Jail Time Awaits Illegal Dollar Traders as Egypt Tightens Law

  • Parliament Speaker says exchange bureaus are a ‘cancer’
  • Black market traders now face up to 10 years in prison

Egypt's FX Reserves Lowest in 16 Months

Egypt’s parliament approved jail terms for breaking foreign-exchange regulations, part of the effort to fight the currency black market that has helped push inflation to the highest level since 2008.

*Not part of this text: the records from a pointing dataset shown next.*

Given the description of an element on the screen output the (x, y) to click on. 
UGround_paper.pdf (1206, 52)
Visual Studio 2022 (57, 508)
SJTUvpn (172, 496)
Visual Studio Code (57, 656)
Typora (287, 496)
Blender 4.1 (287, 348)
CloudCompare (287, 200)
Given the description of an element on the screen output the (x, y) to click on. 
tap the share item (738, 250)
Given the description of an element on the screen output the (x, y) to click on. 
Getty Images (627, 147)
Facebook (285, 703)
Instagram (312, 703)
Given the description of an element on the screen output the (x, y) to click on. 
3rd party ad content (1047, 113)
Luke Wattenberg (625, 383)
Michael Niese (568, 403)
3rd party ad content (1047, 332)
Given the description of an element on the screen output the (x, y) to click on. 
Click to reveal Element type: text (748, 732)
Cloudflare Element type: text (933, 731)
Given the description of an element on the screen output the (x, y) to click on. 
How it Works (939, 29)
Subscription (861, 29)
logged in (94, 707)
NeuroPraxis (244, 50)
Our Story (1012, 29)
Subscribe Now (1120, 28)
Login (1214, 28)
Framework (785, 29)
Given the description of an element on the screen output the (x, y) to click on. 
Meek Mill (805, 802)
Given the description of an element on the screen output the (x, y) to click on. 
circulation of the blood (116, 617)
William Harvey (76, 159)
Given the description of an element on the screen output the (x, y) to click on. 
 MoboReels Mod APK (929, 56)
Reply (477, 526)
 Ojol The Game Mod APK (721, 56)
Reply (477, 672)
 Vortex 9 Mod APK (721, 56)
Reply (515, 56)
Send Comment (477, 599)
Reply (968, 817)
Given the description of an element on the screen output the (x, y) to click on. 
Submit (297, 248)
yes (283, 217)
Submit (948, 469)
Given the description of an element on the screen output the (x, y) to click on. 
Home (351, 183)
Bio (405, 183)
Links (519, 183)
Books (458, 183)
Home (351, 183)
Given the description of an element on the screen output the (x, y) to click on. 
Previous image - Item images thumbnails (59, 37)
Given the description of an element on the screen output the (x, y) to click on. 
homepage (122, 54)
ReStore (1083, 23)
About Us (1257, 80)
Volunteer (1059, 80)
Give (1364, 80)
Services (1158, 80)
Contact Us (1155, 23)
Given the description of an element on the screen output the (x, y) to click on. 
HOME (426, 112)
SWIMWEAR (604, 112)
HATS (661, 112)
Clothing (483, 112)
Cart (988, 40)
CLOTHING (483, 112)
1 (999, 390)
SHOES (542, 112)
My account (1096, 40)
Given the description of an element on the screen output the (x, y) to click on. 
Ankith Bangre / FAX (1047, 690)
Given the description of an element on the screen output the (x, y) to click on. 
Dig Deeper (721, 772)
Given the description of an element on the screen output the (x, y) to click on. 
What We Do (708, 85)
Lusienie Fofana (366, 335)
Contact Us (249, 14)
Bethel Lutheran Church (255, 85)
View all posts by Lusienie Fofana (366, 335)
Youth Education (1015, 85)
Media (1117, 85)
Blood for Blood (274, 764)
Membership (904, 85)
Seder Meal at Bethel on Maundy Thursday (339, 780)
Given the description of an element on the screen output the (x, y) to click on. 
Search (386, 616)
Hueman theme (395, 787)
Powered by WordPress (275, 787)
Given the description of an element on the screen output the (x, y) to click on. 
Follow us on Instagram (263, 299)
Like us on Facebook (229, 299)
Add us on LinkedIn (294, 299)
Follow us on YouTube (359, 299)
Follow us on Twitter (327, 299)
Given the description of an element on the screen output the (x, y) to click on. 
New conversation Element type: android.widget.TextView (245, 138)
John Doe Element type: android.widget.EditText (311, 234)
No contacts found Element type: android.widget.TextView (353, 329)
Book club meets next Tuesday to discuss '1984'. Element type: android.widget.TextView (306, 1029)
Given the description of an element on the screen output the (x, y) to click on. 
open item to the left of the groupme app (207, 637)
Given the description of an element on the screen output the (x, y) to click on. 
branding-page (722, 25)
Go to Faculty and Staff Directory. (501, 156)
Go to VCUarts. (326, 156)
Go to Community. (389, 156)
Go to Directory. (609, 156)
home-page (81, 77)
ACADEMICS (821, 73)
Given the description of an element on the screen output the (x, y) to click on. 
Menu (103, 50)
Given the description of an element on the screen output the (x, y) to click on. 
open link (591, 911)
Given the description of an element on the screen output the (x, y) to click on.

Violators now face prison sentences of three to 10 years, and fines of as much as 5 million Egyptian pounds ($563,076), the state-run Middle East News Agency reported. Before the changes, punishments were limited to the suspension or revocation of currency trading licenses.

“Foreign-exchange bureaus are considered a cancer in Egypt’s body,” Parliament Speaker Ali Abdel-Aal said, according to MENA.

The central bank devalued the pound by the most in a decade in March in a bid to end black market trading and ease a currency shortage that has harmed economic growth. The move caused inflation to accelerate, the regulator said, with prices growing annually by 14 percent in both July and June, the highest level since December 2008. Foreign reserves fell to a 16-month low in July at $15.5 billion, enough to cover about 3 months of imports.

Amid the shortage, the gap between Egypt’s official and black-market exchange rates widened to a record last month. The pound was trading at 12.57 per dollar on Tuesday, according to a survey of four dealers in Cairo and Alexandria. The official rate has remained stable at 8.88 per dollar since the central bank last devalued the pound in March.

Economists expect policy makers to weaken the currency again or shift to a flexible exchange rate regime as the country attempts to secure a $12 billion loan from the International Monetary Fund.

Driven Underground

“Imposing prison sentences to control what is essentially free market operations is too severe because there’s no way to separate speculators from investors with legitimate needs for foreign currency,” said Reham ElDesoki, Cairo-based senior economist at Arqaam Capital, a regional investment bank.

“A lot of currency trading has gone underground as a result of the recent FX bureau closures,” she said. “This will effectively drive more trading outside official channels and out on to the streets.”

The central bank has shut 47 exchange bureaus, MENA reported, including 21 in the past two weeks. Abdel-Aal called for all such offices to be closed, according to MENA.